**DATASET RECORDS**

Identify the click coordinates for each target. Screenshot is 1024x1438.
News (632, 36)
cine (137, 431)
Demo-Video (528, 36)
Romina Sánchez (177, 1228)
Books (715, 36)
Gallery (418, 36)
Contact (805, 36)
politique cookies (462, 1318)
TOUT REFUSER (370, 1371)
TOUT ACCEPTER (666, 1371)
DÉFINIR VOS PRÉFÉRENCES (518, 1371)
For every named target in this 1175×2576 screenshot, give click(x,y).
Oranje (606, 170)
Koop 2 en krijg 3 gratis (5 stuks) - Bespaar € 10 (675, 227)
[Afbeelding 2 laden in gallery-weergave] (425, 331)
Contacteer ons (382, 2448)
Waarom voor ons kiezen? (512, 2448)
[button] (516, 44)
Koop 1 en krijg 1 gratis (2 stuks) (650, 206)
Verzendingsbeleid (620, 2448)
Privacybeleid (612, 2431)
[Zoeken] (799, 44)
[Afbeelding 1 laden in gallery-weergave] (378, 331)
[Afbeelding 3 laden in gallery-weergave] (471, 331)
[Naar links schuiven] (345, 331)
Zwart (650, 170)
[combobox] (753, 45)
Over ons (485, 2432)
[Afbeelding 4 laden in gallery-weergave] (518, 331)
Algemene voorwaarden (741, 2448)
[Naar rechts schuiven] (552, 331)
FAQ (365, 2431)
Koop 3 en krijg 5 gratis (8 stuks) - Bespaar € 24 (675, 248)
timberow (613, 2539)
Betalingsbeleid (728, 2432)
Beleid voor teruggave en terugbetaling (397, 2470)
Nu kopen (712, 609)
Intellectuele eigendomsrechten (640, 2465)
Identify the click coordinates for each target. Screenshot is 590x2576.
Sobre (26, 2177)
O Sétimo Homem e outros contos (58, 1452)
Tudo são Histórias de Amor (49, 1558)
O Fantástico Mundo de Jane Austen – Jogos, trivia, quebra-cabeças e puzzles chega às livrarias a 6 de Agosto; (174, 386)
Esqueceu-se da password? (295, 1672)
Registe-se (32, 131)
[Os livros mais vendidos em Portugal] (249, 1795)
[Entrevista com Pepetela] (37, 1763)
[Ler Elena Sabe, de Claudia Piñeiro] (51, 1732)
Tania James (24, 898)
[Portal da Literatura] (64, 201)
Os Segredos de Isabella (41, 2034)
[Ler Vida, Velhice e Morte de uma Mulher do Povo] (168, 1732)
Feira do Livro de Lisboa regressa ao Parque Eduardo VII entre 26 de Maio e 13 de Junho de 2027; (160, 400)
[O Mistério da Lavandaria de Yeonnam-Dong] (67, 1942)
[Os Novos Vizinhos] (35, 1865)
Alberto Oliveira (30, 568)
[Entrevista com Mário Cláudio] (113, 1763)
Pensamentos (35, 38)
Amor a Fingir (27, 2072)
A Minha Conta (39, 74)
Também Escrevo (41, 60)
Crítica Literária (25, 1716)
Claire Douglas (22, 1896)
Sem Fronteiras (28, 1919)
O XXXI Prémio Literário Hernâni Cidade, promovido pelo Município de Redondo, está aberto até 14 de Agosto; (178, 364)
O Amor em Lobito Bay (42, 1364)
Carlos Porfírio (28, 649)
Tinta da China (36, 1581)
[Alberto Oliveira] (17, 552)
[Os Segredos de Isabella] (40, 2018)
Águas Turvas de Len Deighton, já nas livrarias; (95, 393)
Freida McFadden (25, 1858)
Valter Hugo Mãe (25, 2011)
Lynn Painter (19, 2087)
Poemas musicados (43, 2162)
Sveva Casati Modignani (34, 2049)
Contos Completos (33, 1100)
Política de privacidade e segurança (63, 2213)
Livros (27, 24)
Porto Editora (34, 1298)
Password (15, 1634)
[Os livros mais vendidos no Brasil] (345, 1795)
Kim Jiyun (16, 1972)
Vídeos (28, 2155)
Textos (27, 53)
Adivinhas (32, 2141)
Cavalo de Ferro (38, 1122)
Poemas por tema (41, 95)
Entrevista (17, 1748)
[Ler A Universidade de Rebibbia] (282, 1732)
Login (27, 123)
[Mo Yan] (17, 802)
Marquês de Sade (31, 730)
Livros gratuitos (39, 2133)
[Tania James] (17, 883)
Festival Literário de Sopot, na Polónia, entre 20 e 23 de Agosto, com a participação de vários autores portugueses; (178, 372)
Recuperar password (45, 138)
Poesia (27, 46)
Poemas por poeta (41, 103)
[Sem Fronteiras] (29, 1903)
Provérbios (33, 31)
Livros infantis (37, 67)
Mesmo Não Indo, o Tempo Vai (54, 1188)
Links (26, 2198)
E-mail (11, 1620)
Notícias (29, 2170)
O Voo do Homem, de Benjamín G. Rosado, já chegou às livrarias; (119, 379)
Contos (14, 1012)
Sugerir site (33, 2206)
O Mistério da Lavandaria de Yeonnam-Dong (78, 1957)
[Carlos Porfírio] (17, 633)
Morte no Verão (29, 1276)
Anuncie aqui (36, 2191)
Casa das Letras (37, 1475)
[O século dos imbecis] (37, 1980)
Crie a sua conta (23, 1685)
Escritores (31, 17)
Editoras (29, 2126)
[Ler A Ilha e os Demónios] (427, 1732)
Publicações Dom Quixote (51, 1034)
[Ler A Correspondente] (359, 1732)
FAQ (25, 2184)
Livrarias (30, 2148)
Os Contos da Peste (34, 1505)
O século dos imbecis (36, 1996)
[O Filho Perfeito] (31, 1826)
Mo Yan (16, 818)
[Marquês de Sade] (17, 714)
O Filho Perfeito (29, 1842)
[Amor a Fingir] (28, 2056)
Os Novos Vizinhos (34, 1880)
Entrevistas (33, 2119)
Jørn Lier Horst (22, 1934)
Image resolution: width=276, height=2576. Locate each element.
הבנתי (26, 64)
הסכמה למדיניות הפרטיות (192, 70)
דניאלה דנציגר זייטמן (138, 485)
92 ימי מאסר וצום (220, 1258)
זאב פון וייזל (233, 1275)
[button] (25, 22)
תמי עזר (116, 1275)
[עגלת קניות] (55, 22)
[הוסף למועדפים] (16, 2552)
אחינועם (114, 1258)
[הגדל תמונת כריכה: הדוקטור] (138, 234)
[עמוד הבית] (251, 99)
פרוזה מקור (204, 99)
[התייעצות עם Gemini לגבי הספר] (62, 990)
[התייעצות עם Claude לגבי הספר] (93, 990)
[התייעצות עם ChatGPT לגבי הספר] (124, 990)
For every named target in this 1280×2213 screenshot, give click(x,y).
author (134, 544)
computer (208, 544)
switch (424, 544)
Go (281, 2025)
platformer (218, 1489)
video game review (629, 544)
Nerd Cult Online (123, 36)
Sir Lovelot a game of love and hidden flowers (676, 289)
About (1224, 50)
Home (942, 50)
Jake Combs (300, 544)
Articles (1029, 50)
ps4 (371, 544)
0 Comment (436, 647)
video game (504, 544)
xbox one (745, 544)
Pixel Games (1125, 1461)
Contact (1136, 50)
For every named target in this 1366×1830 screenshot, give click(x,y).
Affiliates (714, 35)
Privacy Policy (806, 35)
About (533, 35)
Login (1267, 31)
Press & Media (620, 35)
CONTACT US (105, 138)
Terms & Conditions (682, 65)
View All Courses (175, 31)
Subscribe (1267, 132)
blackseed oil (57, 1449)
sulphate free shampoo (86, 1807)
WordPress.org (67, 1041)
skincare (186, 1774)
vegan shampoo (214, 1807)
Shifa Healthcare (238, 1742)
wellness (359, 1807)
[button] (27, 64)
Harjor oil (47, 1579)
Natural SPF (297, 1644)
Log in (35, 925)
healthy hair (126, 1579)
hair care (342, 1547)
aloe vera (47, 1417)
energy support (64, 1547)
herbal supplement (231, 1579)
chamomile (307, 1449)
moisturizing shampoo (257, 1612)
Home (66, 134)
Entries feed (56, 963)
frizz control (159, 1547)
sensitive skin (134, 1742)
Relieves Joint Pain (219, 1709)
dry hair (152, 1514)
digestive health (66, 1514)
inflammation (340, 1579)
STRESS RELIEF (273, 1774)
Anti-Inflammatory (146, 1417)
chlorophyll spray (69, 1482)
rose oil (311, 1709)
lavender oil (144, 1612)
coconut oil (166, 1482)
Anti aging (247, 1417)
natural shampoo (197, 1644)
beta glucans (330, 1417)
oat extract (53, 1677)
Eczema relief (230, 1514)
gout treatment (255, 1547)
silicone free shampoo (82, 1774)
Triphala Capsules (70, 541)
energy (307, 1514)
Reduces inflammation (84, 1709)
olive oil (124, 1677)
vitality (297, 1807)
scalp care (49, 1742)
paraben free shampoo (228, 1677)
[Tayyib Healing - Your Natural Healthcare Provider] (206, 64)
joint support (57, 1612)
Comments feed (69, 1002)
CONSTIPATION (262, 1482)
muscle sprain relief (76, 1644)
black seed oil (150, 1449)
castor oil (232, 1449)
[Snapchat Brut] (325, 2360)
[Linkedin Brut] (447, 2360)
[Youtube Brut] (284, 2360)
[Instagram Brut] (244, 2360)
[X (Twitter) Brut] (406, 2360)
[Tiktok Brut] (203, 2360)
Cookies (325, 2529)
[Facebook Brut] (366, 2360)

**REQUIREMENT**
The reply should hold only the lines from the top of the records through the line that has "Oranje (606, 170)", each one exact.

**COMPLETED TASK**
Identify the click coordinates for each target. Screenshot is 1024x1438.
News (632, 36)
cine (137, 431)
Demo-Video (528, 36)
Romina Sánchez (177, 1228)
Books (715, 36)
Gallery (418, 36)
Contact (805, 36)
politique cookies (462, 1318)
TOUT REFUSER (370, 1371)
TOUT ACCEPTER (666, 1371)
DÉFINIR VOS PRÉFÉRENCES (518, 1371)
For every named target in this 1175×2576 screenshot, give click(x,y).
Oranje (606, 170)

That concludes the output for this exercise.